O senador Flávio Bolsonaro (PL-RJ), que busca a candidatura à Presidência da República, fez duras críticas à reforma tributária sancionada pelo governo Lula durante evento na Confederação Nacional da Indústria (CNI), em Brasília, nesta segunda-feira (22). Ele defendeu a suspensão imediata da regulamentação da medida, classificando-a como insustentável para o setor produtivo.
“É uma loucura. Quase 40% de imposto, quem suporta? É evidente que isso vai levar à inadimplência e à sonegação. Na curva de Laffer, já passamos do ponto ideal. Portanto, é preciso fazer ajustes. Quando falo em suspender a regulamentação da reforma tributária, é para ganhar tempo e elaborar uma reforma tributária negativa, com redução gradual da carga, previsibilidade e ajuste fiscal”, afirmou o parlamentar.
Flávio também afirmou que, caso seja eleito, pretende realizar uma ampla revogação de portarias e decretos editados pelo atual governo. “O presidente Bolsonaro foi o que mais desburocratizou, simplificou a legislação, promoveu revogações de normas e portarias.
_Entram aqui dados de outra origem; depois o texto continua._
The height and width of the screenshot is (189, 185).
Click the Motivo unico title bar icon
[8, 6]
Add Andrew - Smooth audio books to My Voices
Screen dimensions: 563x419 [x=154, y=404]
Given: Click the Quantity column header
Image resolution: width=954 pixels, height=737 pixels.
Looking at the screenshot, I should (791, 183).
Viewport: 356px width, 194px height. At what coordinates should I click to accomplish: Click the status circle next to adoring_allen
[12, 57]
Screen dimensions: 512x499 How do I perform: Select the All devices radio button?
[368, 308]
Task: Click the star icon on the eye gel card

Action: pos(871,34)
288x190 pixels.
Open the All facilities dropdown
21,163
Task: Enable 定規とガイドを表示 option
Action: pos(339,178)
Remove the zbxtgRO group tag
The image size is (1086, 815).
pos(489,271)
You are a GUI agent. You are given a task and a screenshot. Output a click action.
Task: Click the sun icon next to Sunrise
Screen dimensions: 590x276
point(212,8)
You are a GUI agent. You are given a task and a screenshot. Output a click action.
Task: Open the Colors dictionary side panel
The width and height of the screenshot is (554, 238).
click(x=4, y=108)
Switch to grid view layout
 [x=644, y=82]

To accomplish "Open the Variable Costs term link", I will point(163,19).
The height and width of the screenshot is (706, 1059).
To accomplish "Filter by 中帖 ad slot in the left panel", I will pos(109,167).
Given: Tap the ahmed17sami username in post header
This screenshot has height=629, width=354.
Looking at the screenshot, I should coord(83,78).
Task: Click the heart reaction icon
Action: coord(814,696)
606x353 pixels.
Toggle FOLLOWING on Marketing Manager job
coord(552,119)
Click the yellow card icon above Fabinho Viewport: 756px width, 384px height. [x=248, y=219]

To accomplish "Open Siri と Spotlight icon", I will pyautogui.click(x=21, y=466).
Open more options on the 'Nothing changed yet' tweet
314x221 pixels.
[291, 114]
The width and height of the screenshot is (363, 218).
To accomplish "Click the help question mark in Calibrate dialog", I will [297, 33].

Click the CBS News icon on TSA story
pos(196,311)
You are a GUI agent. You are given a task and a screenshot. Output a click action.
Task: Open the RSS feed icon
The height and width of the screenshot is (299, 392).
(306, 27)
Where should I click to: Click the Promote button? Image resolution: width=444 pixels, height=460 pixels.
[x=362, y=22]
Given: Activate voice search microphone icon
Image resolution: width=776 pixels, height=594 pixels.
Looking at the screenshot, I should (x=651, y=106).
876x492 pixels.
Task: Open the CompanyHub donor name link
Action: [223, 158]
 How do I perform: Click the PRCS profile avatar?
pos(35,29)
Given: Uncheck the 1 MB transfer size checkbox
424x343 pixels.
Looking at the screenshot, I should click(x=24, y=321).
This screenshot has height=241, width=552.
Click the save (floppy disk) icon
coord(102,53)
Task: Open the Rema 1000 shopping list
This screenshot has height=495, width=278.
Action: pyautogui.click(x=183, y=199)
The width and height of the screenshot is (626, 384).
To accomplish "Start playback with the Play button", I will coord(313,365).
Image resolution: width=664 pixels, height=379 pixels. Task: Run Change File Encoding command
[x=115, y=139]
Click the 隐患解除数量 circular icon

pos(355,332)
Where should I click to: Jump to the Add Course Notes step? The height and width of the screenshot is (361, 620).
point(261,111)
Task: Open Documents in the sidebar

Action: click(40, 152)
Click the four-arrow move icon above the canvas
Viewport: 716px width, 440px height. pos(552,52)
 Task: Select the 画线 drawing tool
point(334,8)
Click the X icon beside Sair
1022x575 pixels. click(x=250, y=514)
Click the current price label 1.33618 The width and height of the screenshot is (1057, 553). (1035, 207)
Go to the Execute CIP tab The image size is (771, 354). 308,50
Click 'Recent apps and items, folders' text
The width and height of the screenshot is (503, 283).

Vamos retomar isso, além de fazer um grande corte na primeira oportunidade para eliminar milhares de normas inúteis que atrasam o empreendedorismo”, declarou.
O evento contou ainda com a presença do pré-candidato e ex-governador de Minas Gerais, Romeu Zema (Novo), e terá a participação posterior do ex-governador de Goiás, Ronaldo Caiado (PSD). O presidente Lula, embora convidado, não compareceu por estar cumprindo agenda no Rio de Janeiro.
As declarações de Flávio Bolsonaro ocorrem em meio ao debate sobre a carga tributária e a burocracia no país, temas centrais na pauta da indústria. O senador busca se posicionar como uma opção alinhada à desregulamentação e à redução do tamanho do Estado.